Entre sus muchas incursiones en la tevé, en 2013 DR volvió feliz de poder hacer a una gran villana, Lady Olenna en Game of Thrones, dama de fierro implacable pero muy familiera. Soberbia en sus ropajes y tocados intemporales evocando una mítica sociedad feudal, como siempre robando cámara en cada aparición. Hasta 2017, año en que decidió partir, saludó cortésmente y se fue a veranear a su casita de campo en la Normandía francesa.

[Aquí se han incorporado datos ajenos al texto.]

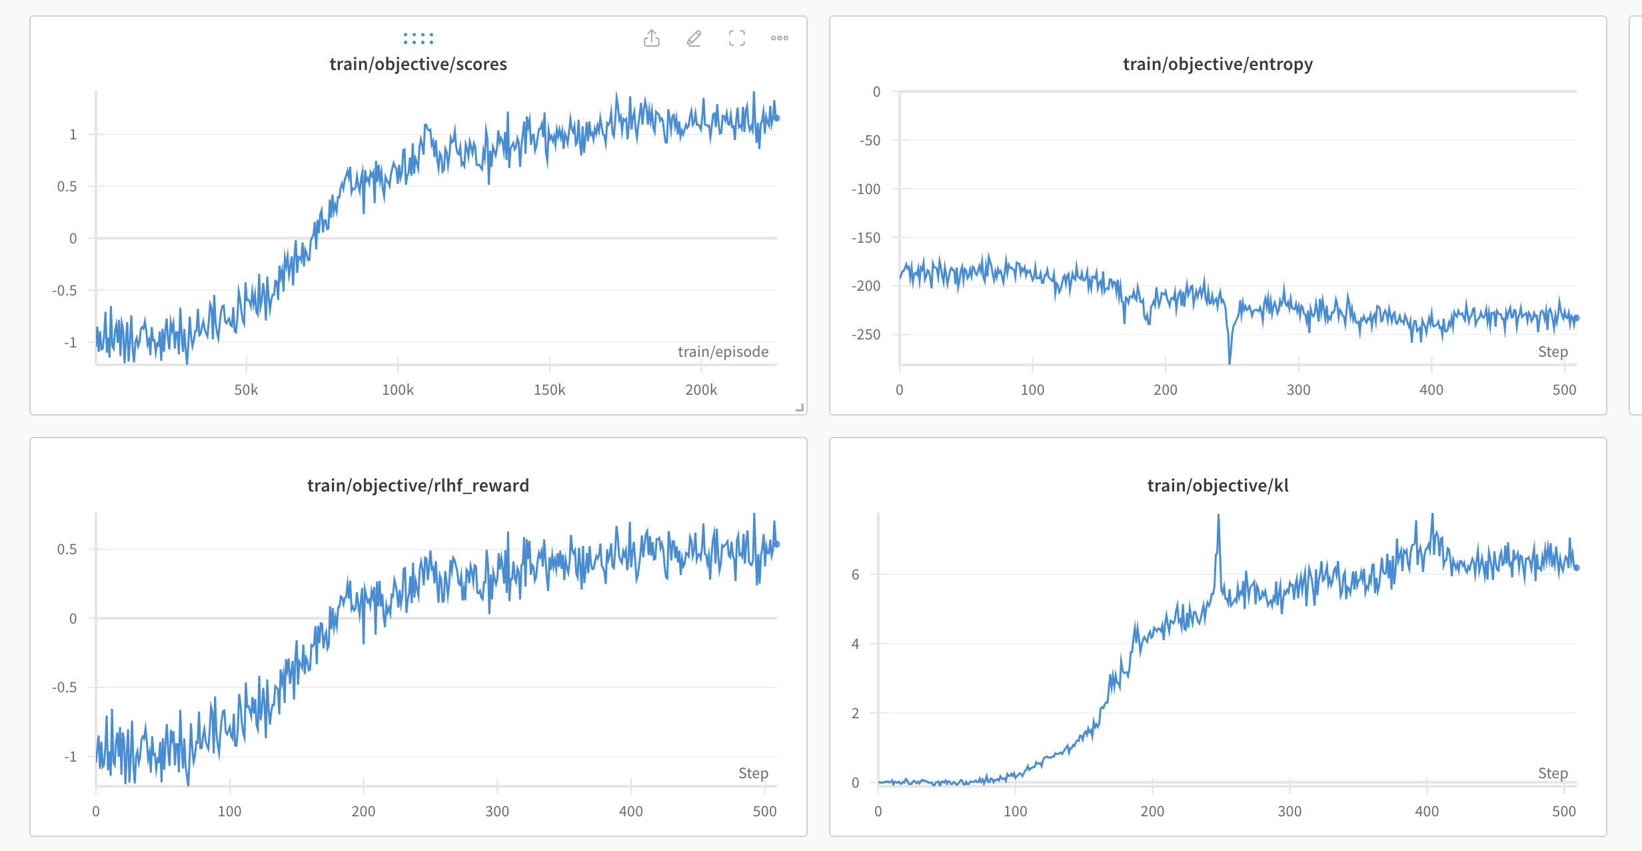Viewport: 1642px width, 851px height.
Task: Select the end data point on entropy curve
Action: [x=1577, y=318]
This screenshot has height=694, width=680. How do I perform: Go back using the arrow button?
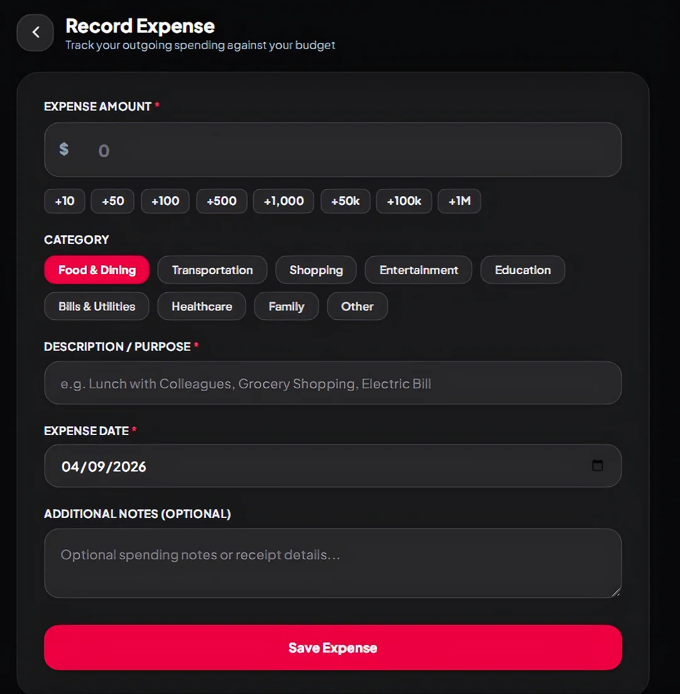(35, 32)
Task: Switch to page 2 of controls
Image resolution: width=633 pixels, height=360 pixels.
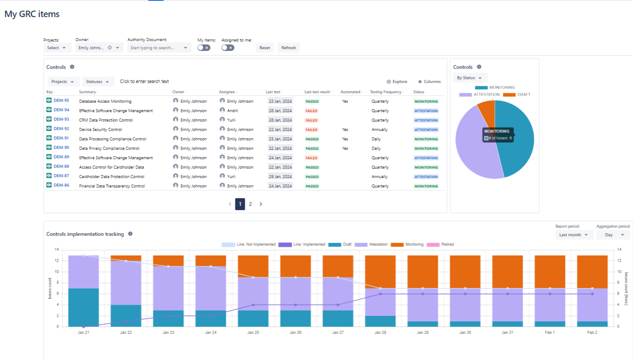Action: tap(250, 204)
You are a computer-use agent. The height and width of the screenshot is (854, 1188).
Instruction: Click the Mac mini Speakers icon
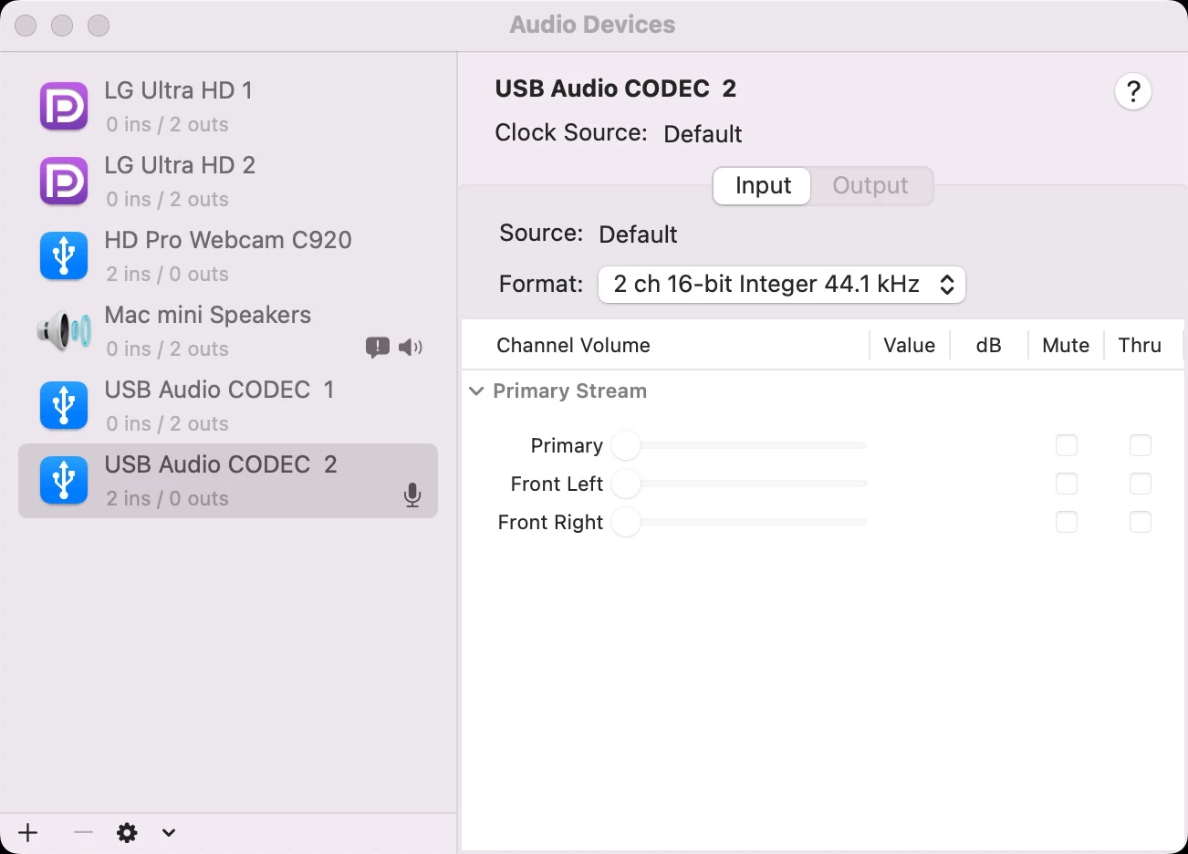point(64,331)
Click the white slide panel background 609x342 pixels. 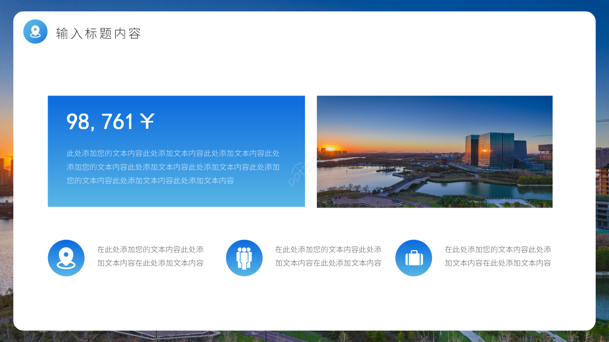click(305, 304)
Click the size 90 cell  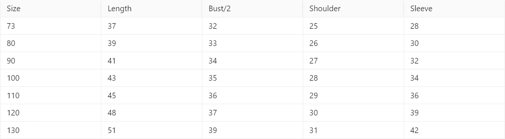coord(51,61)
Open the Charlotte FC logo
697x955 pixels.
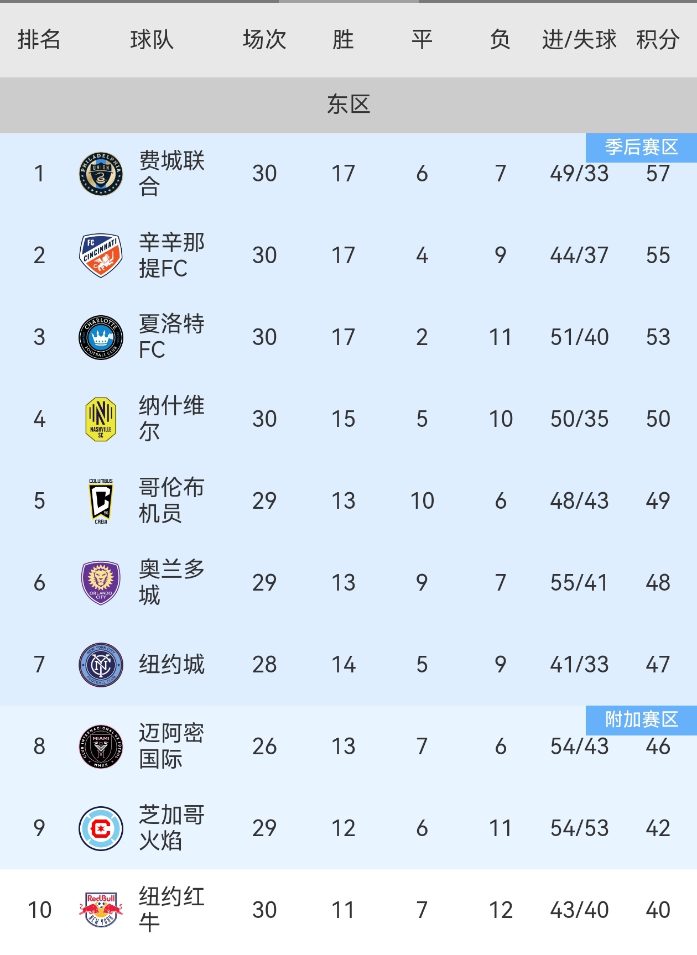pyautogui.click(x=101, y=337)
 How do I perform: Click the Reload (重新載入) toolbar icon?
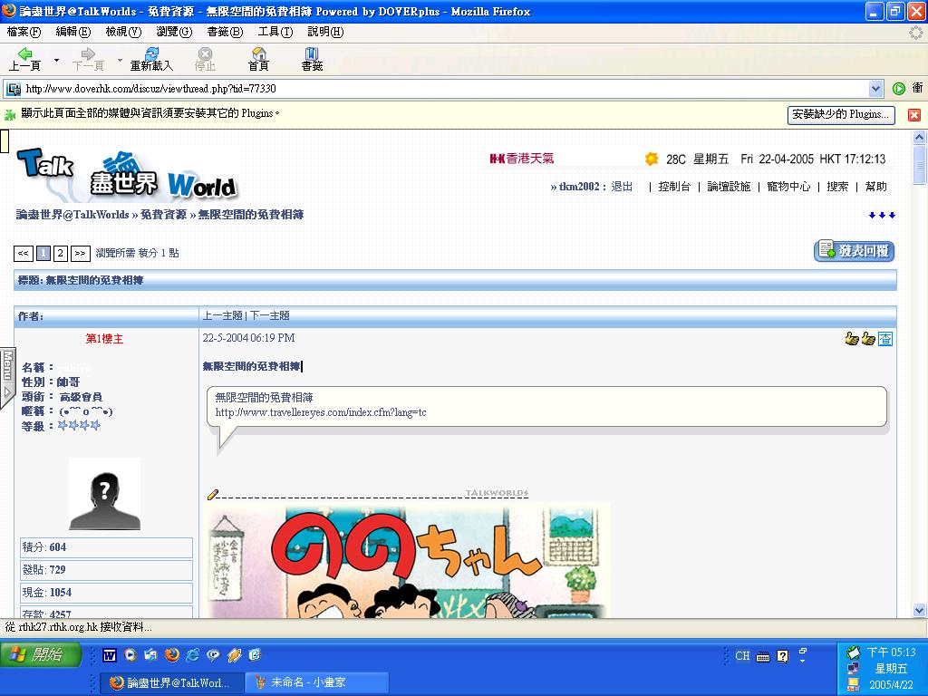point(151,56)
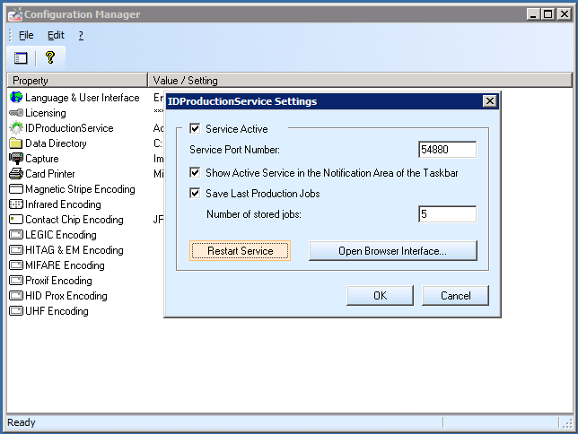
Task: Confirm settings with the OK button
Action: point(380,296)
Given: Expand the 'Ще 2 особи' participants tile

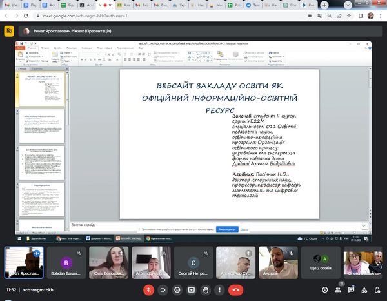Looking at the screenshot, I should pos(319,262).
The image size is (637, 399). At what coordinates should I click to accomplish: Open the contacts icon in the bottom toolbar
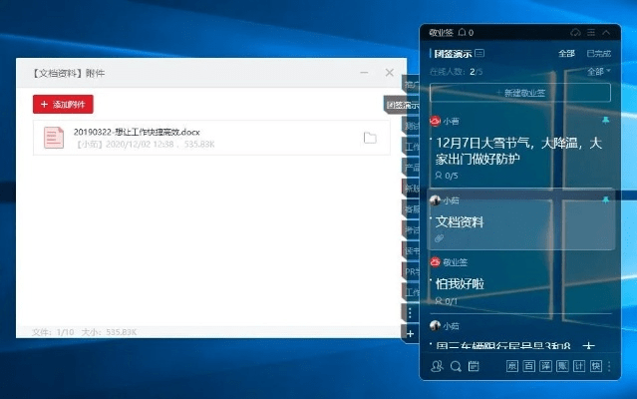(438, 366)
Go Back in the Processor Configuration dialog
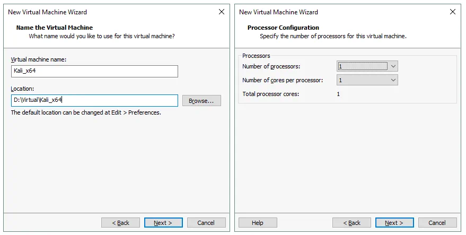 point(351,223)
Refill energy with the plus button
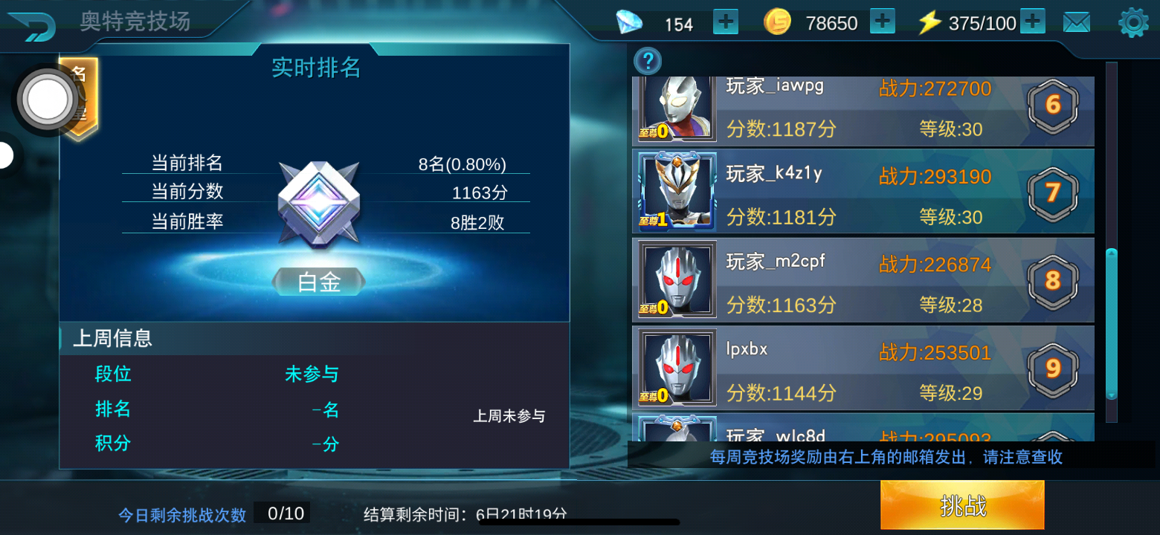The height and width of the screenshot is (535, 1160). point(1033,22)
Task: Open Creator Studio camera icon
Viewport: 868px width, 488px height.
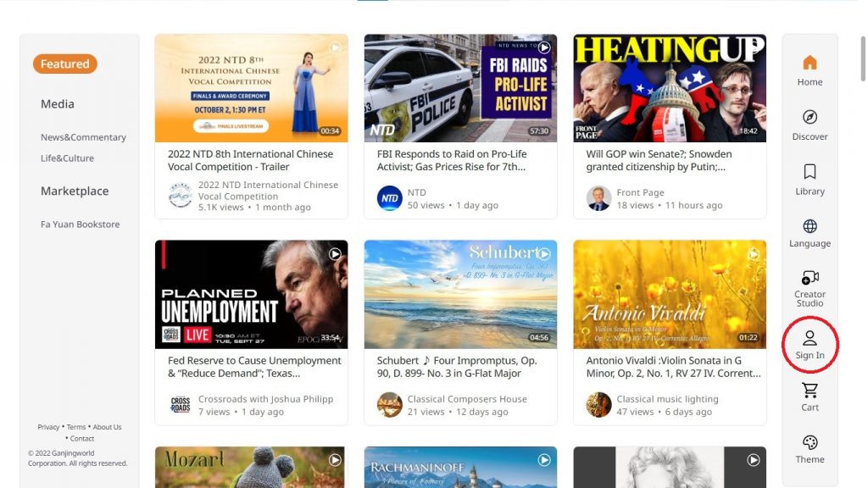Action: coord(810,277)
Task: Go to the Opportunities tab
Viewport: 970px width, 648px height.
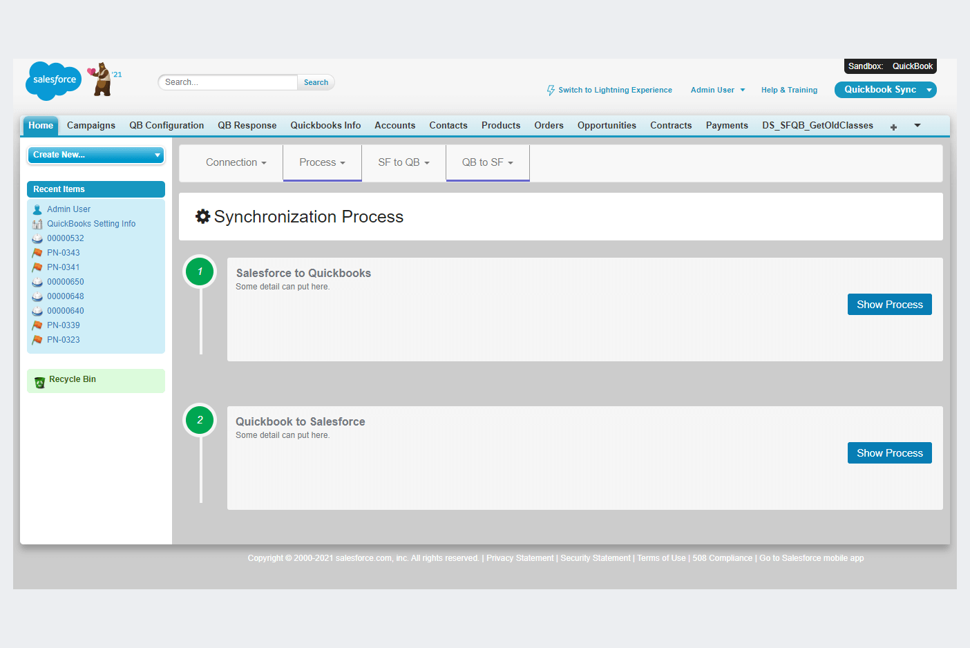Action: click(x=607, y=126)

En Los misterios de la señora Bradley, Diana Rigg –flequillo y melenita onda flapper– encarna una detective independiente, versada en toxicología y grafología, que viaja a Inglaterra para asistir al funeral de su exmarido, en plena campiña. George, su chofer, colaborador y rendido admirador, guarda alguna semejanza con el John Steed de Los vengadores. Después de que los deudos echan polvo al polvo sobre el cajón, la señora Bradley deja caer unos buenos puros, los favoritos del difunto. Atípica y traviesa, también epigramática: “El matrimonio es una condición terminal agobiante para la cual la única cura es el bálsamo salvador del divorcio”, pontifica frente a la tumba del hombre que dejó porque, “aunque bueno, era muy aburrido”. Luego, conducida por su perfecto chofer, se va a la mansión de un ex novio cuya hija es su ahijada y está a punto de casarse. “Te ves radiante”, le comenta la señora B a la chica. “Es el amor”, responde dulcemente la joven. “... Y las joyas”, redondea la detective que al rato nomás deberá poner manos a la obra porque ocurre un crimen. Bah, nadie se da cuenta de que el muerto (que resulta una muerta) se fue al otro barrio de manera violenta, salvo nuestra señora, que lee a Freud, administra sedantes a las necesitadas y es muy capaz de pasar del cinismo a la indulgencia, ya de lánguido vestido plisado lavanda con perlas y tacones, ya de cardigan, camisa, corbata y zapatos abotinados... Ella cita a Montaigne y se queja del campo, “ese lugar mojado donde los animales andan sueltos y crudos”. Al igual que entre Emma Peel y John Steed, hay ambigüedad en las relaciones de Adela Bradley y George Moody, el conductor que busca palabras raras en el diccionario y después se empeña en usarlas. Pero se queda mudo cuando su ama le saca una pelusa del hombro de su uniforme, cerquita del cuello.